Getting inside the minds of these companies is not any easier in English than in Russian. Investors today are looking at these startups the way a traditional venture capital investor does. They want the big picture. They want to understand the technology, and the management team, regardless of where they are based. They want to understand the advantage of one company over another, and that requires deep dives, and often leaps of faith in untried tech and markets.

In this sense, Glass Cube's i-Chain is competing worldwide for attention in a fintech segment already looking closely at blockchain to cut costs.

"Our thinking is to create a blockchain platform to serve insurance companies and customers anywhere they may be, " says Mukhin. "We plan to acquire insurance licenses in our key markets globally and provide the opportunity to new insurance businesses to work under those licenses and compete, driving prices down for consumers. It’s a clear win-win situation: the clients will get products cheaper, the insurers will cut their costs and the market will grow, " he hopes.

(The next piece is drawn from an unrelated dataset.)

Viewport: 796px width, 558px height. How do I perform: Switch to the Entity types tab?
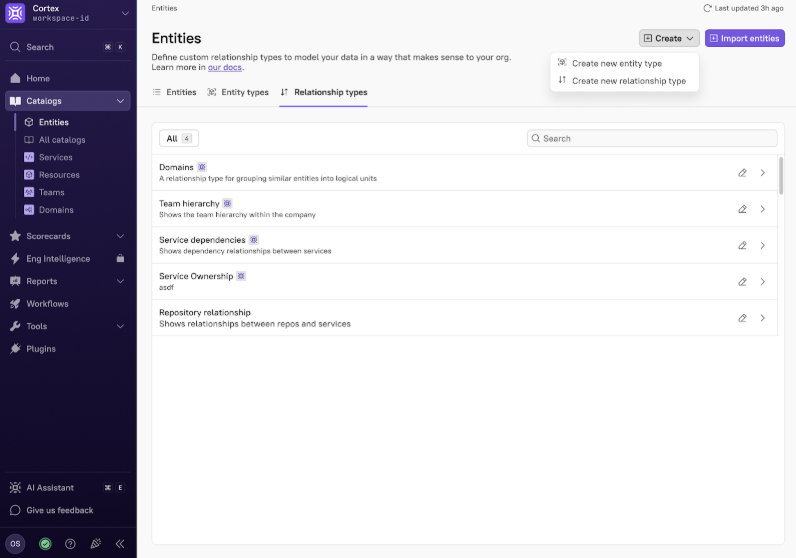coord(238,92)
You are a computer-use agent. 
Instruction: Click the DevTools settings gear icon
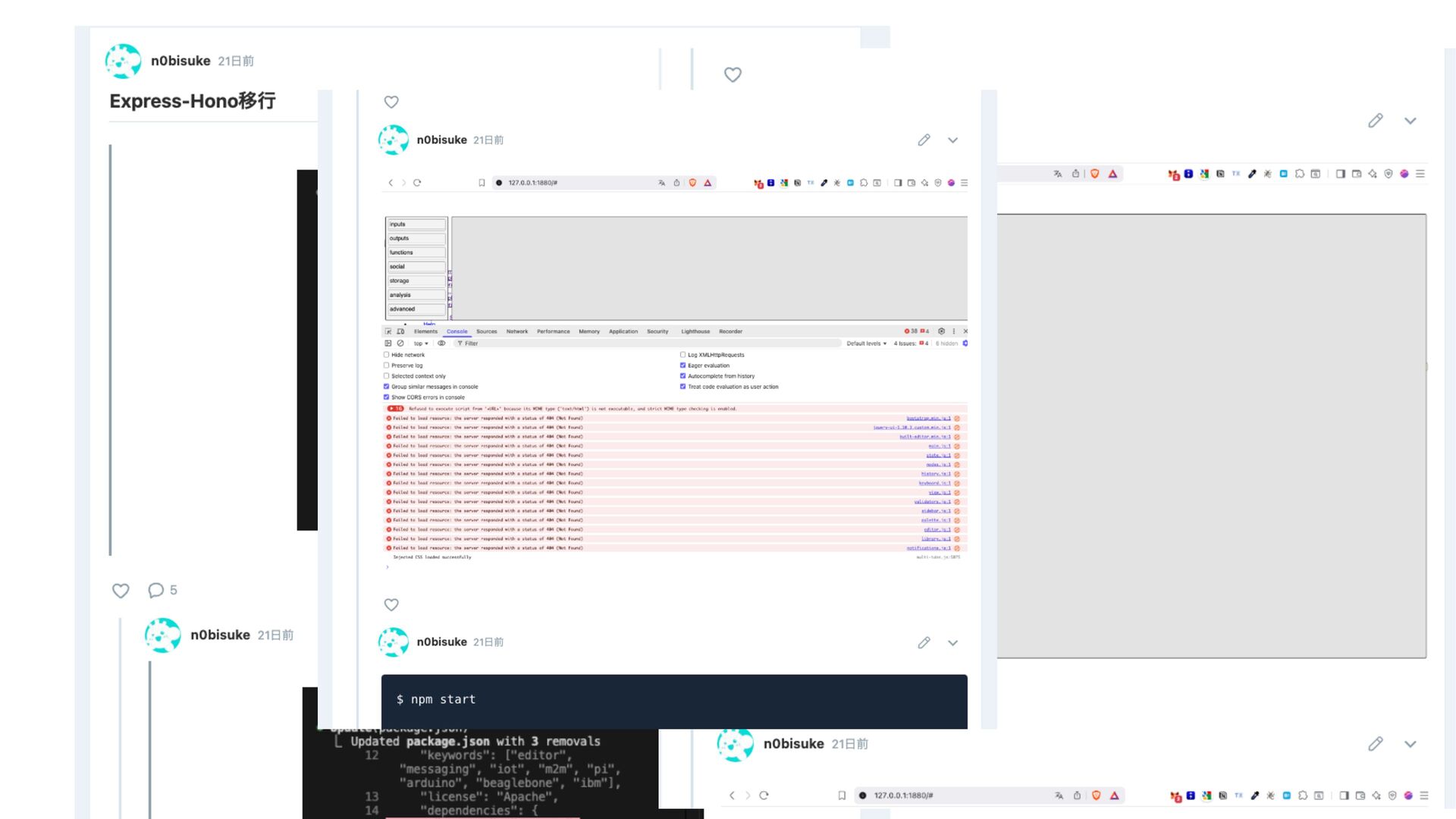941,331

Glass Cube aims to raise up to $200 million from investors through a mix of venture funding and crowdfunding. The funds will be usesd to launch a full-fledged version of the i-chain to scale, conduct a global marketing campaign, and establish partnerships with insurance companies worldwide. They also plan to issue a utility token in the weeks ahead. One utility token allows holders of it to serve 1,000 customers on the i-chain. Ten tokens – 10,000 customers.

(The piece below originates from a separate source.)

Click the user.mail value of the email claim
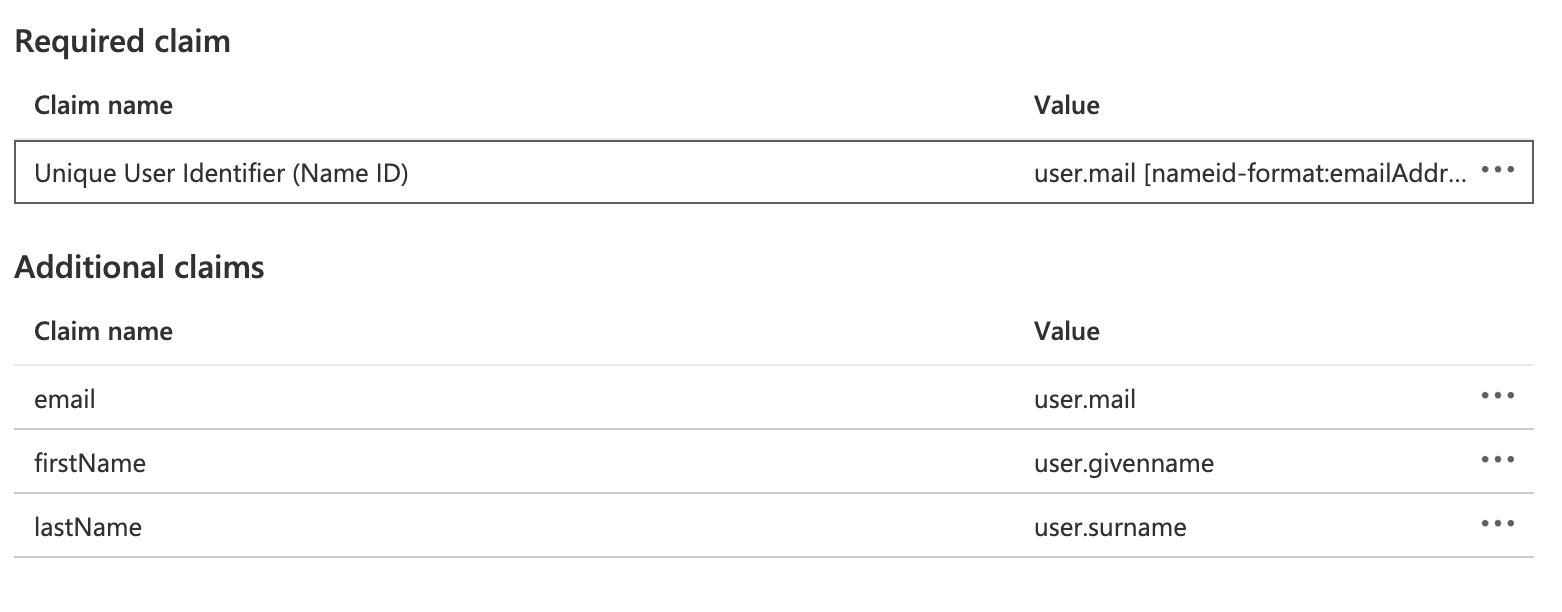The image size is (1562, 612). coord(1085,397)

According to Ernst & Young, the global InsurTech market was around $1.1 billion in 2016. The Russian InsurTech market is just beginning, and does not exceed 1% of the Russian insurance market volume, which amounted to approximately $17.7 billion in 2016. EY says Russia’s InsurTech market will grow by at least 19% per year to reach $4.9 billion by 2035.

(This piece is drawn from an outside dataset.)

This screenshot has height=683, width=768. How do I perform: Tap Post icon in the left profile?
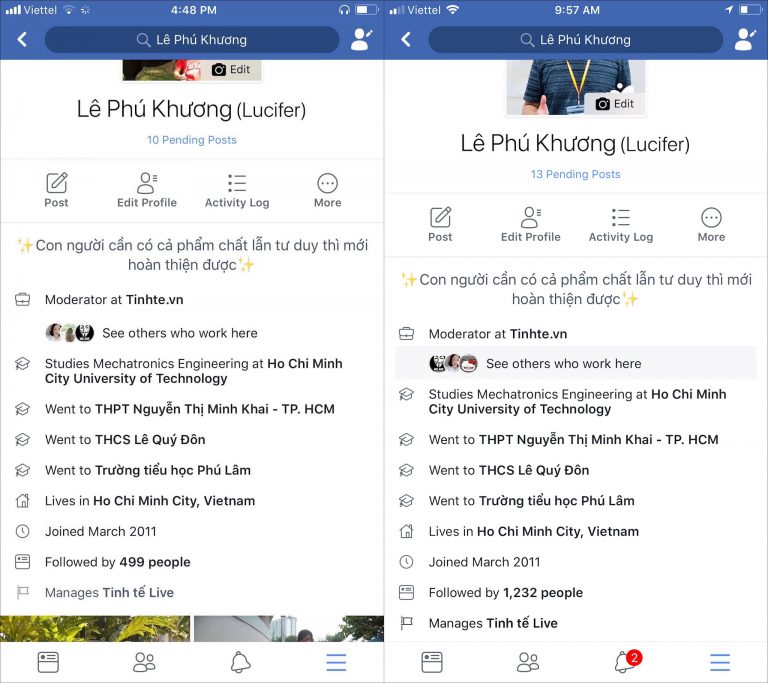(56, 190)
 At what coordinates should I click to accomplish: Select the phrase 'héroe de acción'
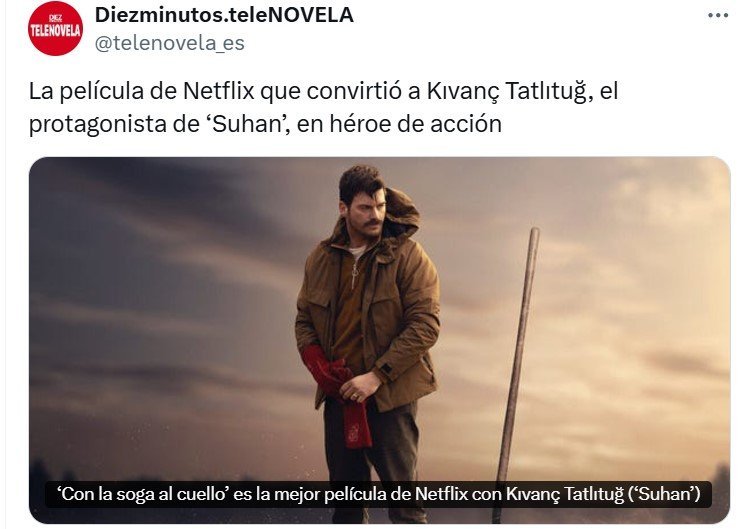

Like their American counterparts, Russian startups believe they are onto the next best thing. They all believe their project is "the one " that will change a market or an industry.

But global-minded early-entry firms need to be able to scale to compete.

"Through the internet, every customer is reachable, " says Ruslan Tugushev, CEO of Storiqa, a Russian blockchain platform primarily for consumer goods retail. They have 55,000 investors and raised over $25 million in their coin sale in three months. "We will scale worldwide only after creating the perfect business processes here. A larger market requires well-elaborated systems. "

The Russian government is only marginally friendly towards this technology. That’s changing slowly. Russia recently allowed for a cryptocurrency exchange to open in Moscow. In public speeches, Putin talks about disruptive technologies and has met with Buterin to discuss blockchain.

But with U.S.-Russia relations on shaky ground, the Russians behind your blockchain are worried they will be cut out, ostracized by their peers. Startups also have a hard time finding foreign investors, and foreign clients.

"We have to face the reality of sanctions and what that means in terms of opportunities available for the Russian-based companies, " says Igor Podzigun, head of international business development for the three-year-old blockchain solutions company Apla. "We won't make it if there is a new Iron Curtain, " he says.

Russian tech companies are not sanctioned. So far there is no Iron Curtain.

Russians are behind some of the most successful blockchain platforms in the world. The Russians also dominate the cryptocurrency mining space. Go to a blockchain conference, and there are sure to be Russian miners dominating the exhibition hall.

“Russia might be overlooked for many reasons, like political and economic isolation, but the combination of an extremely enthusiastic community and a supportive government might position them to be a serious challenger in the blockchain industry,” says Robert Wiecko, COO of Dash Core Group, the developers behind the cryptocurrency Dash.

I-chain investor Pribylov thinks Russia has good fintech. Banks have been early adopters, including Sberbank and Russia’s online-only bank, Tinkoff.

"For me, investments are made first of all into the people behind the idea, rather than just the idea,” he says. “Trust in management is key. I know Yuri and Sergei. I trust them. And they have good tech, too.”